Detect rectangles drawn on an background image using OpenCV

I’m trying to detect some rectangles (white colored) which is drawn on an image. (say using paint or some other image editing tool).
As I’m very much beginner to image processing I searched through net and OpenCV sample program to accomplish the job, but could not get it to working perfectly. I’m using OpenCV C++ library.
Algorithm that I’ve tried
cv::Mat src = cv::imread(argv[1]);
cv::Mat gray;
cv::cvtColor(src, gray, CV_BGR2GRAY);
meanStdDev(gray, mu, sigma);
cv::Mat bw;
cv::Canny(gray, bw, mu.val[0] - sigma.val[0], mu.val[0] + sigma.val[0]);
std::vector<std::vector<cv::Point> > contours;
cv::findContours(bw.clone(), contours, CV_RETR_EXTERNAL, CV_CHAIN_APPROX_SIMPLE);
std::vector<cv::Point> approx;
for (int i = 0; i < contours.size(); i++){
cv::approxPolyDP(cv::Mat(contours[i]), approx, cv::arcLength(cv::Mat(contours[i]), true)*0.02, true);
if (approx.size() >= 4 && approx.size() <= 6)

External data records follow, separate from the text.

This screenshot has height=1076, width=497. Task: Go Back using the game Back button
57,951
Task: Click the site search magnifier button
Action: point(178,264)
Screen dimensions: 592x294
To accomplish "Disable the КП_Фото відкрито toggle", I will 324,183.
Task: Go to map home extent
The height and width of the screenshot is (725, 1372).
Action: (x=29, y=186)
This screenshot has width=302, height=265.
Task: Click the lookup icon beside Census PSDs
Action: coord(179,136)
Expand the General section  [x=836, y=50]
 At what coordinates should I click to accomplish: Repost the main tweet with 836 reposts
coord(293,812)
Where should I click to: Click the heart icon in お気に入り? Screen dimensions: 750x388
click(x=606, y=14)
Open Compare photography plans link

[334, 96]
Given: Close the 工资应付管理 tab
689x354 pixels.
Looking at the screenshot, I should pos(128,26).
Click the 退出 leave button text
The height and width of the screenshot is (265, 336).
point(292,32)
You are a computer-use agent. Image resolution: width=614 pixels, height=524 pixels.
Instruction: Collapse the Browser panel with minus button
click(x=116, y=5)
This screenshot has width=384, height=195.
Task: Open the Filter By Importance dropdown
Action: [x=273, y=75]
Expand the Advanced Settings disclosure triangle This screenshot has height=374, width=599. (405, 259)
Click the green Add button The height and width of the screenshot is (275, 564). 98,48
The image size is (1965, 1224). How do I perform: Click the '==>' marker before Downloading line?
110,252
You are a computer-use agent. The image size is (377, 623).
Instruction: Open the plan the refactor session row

Rect boundRect = boundingRect( Mat(approx) );
rectangle( dst, boundRect.tl(), boundRect.br(), Scalar(255,255,255), 1, 8, 0 );}
Only one rectangle is detected. Can you please guide me or some link for the same.
Input image:
Output image:
I could not compile your code sample because there boundRect is declared within the if-block but rectangle drawing (trying to access boundRect) is outside of the if-block, so I adjusted your code:
int main(int argc, char* argv[])
{
cv::Mat src = cv::imread("C:/StackOverflow/Input/rectangles.png");
cv::Mat dst = src.clone();
cv::Mat gray;
cv::cvtColor(src, gray, CV_BGR2GRAY);
// ADDED: missing declaration of mu and sigma
cv::Scalar mu, sigma;
meanStdDev(gray, mu, sigma);
cv::Mat bw;
cv::Canny(gray, bw, mu.val[0] - sigma.val[0], mu.val[0] + sigma.val[0]);
// ADDED: displaying the canny output
cv::imshow("canny", bw);
std::vector<std::vector<cv::Point> > contours;
cv::findContours(bw.clone(), contours, CV_RETR_EXTERNAL, CV_CHAIN_APPROX_SIMPLE);
std::vector<cv::Point> approx;
for (int i = 0; i < contours.size(); i++){
cv::approxPolyDP(cv::Mat(contours[i]), approx, cv::arcLength(cv::Mat(contours[i]), true)*0.02, true);
if (approx.size() >= 4 && approx.size() <= 6)
{
// ADDED: brackets around both lines belonging to the if-block
cv::Rect boundRect = cv::boundingRect(cv::Mat(approx));
cv::rectangle(dst, boundRect.tl(), boundRect.br(), cv::Scalar(255, 255, 255), 3, 8, 0);
}
}
// ADDED: displaying input and results
cv::imshow("input", src);
cv::imshow("dst", dst);
cv::imwrite("C:/StackOverflow/Output/rectangles.png", dst);
cv::waitKey(0);
return 0;
}
with your input image I do get this output:
which is probably not what you expected. See the canny output image (it is always good to have a look at intermediate results for visual debugging!), there are just too many structures in the image and contours will cover all of these, so there are some that will be approximated to polynomes with 4 to 6 elements.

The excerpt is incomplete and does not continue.